__Reading text__.
*** Begin section ***
I guess I should somehow make it a landmark of my blog. Now I've got this image of me on top of hill, attempting to plant a flag into the green turf.
If this had been any post except for the 100th, it would've gone something like this:
"It was Marie's last day yesterday, and an epic day it was. We went to the Tim Burton exhibition, which was interesting. We felt pretty cool (being Marie, Alice and I), and just made artistically interested noises as we stared at the pictures/notes/sculptures i.e. "mmmmm", "ahhhh", "ohhhh" etc. etc. There were actually people there who were hardcore artists, taking notes and such. It was good, especially the ultra-violet (I use to read that was ultra-violent) light tunnel, which made my shoes glow. I want to be so famous that I can stick my notebooks in a glass case and charge people to look at them.
So then we traversed to Melbourne Central where we had a rendezvous with Mr. Asian (a.k.a. Sam with too many vowels in his last name. Under the clocks of course; where else?), and proceeded to eat twenty nuggets.
Then we walked to Lindt Cafe for no reason whatsoever, attempted to spot Minotaur (which everyone else did, and I didn't. My eyes suck) and walked Alice to Flinder's.
*** End section ***
__Extracted material__.
*** Begin section ***
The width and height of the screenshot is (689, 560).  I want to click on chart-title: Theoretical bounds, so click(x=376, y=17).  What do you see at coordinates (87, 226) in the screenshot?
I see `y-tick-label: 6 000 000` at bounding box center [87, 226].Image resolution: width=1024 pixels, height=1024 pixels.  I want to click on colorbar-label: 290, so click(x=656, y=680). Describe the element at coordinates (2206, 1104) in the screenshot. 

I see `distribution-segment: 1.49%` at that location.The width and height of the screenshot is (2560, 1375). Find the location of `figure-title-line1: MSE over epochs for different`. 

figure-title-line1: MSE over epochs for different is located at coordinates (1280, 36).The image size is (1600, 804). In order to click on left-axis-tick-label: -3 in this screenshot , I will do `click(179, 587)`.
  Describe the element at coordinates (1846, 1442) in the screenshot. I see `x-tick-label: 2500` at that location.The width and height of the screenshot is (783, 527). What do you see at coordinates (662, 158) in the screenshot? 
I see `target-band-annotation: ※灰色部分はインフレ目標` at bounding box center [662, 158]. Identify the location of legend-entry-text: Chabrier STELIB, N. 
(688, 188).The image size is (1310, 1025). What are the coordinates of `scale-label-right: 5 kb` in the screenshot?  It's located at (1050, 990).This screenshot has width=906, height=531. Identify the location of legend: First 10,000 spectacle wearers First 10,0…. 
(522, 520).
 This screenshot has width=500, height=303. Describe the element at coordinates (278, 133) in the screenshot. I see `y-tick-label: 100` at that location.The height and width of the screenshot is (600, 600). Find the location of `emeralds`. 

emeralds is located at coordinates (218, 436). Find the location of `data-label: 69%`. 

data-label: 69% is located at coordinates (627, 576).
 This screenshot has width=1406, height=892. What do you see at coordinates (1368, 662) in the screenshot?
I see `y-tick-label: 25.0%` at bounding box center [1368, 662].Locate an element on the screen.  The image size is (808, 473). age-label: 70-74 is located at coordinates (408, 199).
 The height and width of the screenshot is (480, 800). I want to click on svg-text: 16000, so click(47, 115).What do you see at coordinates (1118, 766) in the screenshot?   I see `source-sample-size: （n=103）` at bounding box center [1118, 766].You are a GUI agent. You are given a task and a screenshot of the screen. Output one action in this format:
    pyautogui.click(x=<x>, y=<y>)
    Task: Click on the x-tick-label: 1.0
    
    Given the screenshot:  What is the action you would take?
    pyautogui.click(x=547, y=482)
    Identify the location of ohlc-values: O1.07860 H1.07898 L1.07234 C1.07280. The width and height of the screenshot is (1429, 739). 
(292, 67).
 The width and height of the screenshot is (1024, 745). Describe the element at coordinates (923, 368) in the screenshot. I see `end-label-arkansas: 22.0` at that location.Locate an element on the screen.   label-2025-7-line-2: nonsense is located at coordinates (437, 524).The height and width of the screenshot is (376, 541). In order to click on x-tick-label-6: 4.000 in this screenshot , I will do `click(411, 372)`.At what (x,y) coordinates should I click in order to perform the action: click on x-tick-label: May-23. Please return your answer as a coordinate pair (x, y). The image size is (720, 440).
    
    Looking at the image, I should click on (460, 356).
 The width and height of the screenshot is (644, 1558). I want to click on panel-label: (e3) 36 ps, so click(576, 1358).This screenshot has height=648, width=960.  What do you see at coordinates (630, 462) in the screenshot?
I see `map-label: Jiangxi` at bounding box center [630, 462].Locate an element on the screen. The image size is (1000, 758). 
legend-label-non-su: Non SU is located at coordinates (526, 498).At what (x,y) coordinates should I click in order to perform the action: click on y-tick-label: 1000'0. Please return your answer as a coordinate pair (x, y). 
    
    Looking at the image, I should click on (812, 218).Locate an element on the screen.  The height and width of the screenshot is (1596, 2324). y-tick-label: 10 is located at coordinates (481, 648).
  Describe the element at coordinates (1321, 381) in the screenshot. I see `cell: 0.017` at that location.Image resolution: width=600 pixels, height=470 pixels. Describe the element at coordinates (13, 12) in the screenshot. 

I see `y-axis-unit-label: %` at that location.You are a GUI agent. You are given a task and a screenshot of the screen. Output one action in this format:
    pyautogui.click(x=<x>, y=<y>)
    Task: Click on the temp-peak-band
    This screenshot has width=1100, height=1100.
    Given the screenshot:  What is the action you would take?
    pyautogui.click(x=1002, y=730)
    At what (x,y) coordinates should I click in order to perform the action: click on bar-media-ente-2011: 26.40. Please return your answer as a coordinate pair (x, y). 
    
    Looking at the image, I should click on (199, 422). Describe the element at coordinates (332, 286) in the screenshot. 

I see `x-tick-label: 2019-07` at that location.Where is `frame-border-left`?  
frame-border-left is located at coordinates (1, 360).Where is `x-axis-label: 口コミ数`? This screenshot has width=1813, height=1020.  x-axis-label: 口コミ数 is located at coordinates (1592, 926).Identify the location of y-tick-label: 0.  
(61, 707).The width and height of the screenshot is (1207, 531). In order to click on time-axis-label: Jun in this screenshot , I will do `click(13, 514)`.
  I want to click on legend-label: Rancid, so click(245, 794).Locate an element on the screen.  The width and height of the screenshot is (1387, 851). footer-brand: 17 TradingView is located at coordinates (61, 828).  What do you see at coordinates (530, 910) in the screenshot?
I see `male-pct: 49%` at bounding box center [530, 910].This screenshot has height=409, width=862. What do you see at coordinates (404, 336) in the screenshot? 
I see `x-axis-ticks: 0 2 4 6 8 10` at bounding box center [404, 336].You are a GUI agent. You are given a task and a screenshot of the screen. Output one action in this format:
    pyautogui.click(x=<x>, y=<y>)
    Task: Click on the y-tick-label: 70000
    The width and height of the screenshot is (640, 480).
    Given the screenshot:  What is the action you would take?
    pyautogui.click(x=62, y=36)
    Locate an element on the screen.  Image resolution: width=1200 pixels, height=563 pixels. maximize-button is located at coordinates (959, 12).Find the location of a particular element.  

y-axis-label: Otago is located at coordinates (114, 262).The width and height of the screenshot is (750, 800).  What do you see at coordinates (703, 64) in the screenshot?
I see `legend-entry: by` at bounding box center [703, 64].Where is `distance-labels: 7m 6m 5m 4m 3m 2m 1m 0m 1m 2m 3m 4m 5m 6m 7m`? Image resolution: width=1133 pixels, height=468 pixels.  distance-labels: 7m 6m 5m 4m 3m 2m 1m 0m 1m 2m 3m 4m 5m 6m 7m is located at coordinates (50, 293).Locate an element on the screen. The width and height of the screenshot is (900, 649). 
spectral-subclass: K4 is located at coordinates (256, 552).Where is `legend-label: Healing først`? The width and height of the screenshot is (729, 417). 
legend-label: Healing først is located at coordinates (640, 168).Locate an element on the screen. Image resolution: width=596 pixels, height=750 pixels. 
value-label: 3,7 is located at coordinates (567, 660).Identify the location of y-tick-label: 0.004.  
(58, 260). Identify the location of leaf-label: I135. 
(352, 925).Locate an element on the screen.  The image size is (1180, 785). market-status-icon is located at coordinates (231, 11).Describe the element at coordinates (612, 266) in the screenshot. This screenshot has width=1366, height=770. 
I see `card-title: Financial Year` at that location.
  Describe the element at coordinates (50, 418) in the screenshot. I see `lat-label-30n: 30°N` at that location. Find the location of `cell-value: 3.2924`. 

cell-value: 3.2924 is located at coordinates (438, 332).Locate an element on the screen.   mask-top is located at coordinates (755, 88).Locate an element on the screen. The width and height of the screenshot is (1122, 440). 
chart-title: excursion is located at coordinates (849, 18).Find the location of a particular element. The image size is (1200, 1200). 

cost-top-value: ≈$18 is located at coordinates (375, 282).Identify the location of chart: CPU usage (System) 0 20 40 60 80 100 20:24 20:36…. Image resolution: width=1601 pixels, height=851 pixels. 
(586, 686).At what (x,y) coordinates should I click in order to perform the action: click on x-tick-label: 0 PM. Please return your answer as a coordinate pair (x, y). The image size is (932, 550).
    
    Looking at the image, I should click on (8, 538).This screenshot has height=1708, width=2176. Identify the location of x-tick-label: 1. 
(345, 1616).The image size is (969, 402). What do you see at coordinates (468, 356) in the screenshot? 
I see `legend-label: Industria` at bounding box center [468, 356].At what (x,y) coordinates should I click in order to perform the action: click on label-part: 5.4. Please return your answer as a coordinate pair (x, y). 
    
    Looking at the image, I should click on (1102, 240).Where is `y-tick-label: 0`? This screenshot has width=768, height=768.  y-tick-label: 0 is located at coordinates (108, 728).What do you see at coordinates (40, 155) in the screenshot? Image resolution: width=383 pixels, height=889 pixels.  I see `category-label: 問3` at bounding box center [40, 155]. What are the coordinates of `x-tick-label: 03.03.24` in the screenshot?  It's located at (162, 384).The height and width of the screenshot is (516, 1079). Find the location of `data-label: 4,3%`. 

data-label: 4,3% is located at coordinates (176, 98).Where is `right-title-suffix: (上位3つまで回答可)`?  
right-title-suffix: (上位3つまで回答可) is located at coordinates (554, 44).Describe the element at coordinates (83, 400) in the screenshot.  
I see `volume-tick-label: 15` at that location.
*** End section ***
Say whether each of these statements agrees with the blog post about Marie's last day, giving yes or no and quoting the words of the post that decide it. 1. After meeting Sam at Melbourne Central, the group ate twenty nuggets. 2. The writer spotted the Minotaur. 3. The ultra-violet light tunnel made the writer's shoes glow.

__Reply__.
1. Yes: "proceeded to eat twenty nuggets"
2. No: "which everyone else did, and I didn't"
3. Yes: "which made my shoes glow"